Input —
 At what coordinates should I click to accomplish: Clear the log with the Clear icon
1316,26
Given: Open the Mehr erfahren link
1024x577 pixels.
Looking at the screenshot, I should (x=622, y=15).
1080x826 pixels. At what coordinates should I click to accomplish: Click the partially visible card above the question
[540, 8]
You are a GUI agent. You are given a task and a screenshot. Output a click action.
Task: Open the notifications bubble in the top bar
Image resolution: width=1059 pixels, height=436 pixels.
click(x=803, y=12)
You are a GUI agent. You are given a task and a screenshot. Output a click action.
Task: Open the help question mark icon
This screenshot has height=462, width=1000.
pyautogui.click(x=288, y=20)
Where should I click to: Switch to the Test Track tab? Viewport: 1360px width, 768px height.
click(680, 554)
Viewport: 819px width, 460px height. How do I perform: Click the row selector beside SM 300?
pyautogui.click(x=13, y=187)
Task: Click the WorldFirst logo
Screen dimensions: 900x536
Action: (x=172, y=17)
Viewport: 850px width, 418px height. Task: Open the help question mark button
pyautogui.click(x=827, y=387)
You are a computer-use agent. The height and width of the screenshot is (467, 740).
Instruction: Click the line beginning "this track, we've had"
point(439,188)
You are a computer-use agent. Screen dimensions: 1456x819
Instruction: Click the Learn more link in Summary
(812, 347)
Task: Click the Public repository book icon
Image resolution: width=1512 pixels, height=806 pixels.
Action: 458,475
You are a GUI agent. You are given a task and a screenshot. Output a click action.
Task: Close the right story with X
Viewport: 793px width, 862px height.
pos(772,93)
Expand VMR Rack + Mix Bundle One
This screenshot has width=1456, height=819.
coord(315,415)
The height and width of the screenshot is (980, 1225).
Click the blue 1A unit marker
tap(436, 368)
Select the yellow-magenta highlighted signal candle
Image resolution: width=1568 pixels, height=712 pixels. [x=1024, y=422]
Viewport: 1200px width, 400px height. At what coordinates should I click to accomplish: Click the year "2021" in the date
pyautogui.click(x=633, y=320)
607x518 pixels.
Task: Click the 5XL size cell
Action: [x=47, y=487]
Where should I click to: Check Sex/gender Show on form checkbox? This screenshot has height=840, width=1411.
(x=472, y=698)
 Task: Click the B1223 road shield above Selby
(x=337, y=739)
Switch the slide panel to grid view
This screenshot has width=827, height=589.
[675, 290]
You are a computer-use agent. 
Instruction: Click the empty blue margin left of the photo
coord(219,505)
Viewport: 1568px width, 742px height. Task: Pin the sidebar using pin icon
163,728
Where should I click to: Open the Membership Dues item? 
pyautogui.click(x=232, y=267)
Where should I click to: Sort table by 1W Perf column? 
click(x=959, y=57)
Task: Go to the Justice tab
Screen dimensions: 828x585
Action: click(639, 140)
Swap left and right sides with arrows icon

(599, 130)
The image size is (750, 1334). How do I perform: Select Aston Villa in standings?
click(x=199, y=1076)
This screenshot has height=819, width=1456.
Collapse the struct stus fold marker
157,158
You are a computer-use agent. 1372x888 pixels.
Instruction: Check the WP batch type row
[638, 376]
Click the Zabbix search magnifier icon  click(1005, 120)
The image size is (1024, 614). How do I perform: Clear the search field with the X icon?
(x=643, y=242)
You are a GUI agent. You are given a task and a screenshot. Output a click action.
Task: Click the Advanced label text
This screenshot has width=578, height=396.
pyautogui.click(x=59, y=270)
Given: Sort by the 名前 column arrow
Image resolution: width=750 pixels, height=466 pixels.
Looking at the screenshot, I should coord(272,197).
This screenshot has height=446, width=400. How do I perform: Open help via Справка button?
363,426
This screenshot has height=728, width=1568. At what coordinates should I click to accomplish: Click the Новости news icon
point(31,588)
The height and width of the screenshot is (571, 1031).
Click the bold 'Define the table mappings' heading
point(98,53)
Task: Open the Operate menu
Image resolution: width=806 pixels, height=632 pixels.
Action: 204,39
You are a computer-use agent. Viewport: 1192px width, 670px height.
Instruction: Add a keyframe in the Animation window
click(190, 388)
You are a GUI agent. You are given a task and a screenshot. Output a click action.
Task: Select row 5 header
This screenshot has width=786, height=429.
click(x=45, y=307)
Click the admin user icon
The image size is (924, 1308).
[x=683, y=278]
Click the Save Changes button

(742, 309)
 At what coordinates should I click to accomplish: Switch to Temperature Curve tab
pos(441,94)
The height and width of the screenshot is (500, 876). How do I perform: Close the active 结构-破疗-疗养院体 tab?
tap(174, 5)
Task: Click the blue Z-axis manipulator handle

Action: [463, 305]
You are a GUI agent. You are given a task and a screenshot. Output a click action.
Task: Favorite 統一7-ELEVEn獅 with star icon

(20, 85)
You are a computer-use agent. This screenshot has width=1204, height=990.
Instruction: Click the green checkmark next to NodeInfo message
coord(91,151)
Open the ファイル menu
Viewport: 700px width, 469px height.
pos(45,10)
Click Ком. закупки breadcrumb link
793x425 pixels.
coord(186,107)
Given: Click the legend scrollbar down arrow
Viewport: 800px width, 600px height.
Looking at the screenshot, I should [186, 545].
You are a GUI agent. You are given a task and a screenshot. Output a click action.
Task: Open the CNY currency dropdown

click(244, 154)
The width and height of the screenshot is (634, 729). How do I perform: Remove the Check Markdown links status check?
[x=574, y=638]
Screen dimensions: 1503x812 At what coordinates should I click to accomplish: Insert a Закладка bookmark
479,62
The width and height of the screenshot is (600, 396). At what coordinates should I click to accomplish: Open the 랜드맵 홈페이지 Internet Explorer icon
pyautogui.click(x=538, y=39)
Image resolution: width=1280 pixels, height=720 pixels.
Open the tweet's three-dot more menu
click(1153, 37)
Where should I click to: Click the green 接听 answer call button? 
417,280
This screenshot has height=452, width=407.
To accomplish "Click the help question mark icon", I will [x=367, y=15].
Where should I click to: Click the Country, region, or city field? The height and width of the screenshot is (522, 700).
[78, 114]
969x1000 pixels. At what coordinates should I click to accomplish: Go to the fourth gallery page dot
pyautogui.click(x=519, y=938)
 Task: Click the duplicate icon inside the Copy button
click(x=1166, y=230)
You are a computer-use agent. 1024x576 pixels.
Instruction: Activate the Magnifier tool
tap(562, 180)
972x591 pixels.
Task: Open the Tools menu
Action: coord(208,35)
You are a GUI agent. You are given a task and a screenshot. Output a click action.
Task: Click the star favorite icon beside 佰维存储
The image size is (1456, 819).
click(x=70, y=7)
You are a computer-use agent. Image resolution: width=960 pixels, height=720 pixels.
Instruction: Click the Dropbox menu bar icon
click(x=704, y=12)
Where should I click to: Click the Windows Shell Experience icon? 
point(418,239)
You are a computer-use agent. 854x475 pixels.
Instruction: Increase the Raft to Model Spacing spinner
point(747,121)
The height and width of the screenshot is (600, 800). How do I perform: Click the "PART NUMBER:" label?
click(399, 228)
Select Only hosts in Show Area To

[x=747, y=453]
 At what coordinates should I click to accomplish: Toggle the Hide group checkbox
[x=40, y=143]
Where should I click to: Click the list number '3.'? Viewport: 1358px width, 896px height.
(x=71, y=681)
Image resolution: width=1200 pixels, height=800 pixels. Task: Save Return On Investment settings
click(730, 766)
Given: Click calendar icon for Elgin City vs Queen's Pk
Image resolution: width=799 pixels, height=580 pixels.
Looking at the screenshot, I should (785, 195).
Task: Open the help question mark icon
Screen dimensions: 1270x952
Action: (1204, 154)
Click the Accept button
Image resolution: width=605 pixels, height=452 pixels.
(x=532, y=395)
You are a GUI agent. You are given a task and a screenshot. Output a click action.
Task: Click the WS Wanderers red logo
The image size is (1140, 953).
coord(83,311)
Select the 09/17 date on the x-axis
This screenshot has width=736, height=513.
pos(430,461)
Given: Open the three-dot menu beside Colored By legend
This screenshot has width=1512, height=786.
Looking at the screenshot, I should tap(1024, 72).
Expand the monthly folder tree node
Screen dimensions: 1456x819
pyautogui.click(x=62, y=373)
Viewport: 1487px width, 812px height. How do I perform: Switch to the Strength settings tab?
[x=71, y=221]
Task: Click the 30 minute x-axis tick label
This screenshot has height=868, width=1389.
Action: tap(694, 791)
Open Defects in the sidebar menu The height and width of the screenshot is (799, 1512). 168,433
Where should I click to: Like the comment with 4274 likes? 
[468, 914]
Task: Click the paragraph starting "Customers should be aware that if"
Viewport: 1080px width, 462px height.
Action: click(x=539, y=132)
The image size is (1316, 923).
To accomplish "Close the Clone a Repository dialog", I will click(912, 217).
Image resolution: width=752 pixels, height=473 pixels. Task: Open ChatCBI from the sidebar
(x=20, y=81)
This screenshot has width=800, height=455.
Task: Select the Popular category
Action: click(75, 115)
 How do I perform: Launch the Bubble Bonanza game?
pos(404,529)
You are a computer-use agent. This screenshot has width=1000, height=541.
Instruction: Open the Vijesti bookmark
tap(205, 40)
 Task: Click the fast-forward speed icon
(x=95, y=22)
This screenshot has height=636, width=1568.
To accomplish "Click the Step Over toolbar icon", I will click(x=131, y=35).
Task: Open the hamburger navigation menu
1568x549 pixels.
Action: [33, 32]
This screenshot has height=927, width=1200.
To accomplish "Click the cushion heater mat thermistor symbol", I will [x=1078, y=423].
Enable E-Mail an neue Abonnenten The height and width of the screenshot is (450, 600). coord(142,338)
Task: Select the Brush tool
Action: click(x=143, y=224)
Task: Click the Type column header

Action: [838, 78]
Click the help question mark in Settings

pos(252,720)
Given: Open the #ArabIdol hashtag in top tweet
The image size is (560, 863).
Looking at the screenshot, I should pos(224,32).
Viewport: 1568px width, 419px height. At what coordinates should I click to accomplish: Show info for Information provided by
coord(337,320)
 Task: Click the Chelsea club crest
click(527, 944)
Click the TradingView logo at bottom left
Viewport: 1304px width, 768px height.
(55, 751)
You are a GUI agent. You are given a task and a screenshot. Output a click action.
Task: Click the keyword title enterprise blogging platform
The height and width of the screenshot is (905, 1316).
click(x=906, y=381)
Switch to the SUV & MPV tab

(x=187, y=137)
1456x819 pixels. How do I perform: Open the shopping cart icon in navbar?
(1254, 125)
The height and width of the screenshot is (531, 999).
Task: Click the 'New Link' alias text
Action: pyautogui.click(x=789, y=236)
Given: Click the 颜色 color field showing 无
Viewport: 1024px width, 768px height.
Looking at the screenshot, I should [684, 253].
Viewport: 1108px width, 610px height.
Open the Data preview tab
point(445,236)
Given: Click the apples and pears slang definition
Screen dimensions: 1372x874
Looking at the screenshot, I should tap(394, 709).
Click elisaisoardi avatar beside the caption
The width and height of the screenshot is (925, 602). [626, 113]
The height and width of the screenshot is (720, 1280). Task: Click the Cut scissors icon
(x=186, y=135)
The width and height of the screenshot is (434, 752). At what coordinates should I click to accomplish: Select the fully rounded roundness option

What the task requires — Copy the lines of the records starting at the line that contains "Task: Click the duplicate" and ending at the line that contains "Action: coord(208,35)", unchanged.

Answer to this task —
 Task: Click the duplicate icon inside the Copy button
click(x=1166, y=230)
You are a computer-use agent. 1024x576 pixels.
Instruction: Activate the Magnifier tool
tap(562, 180)
972x591 pixels.
Task: Open the Tools menu
Action: coord(208,35)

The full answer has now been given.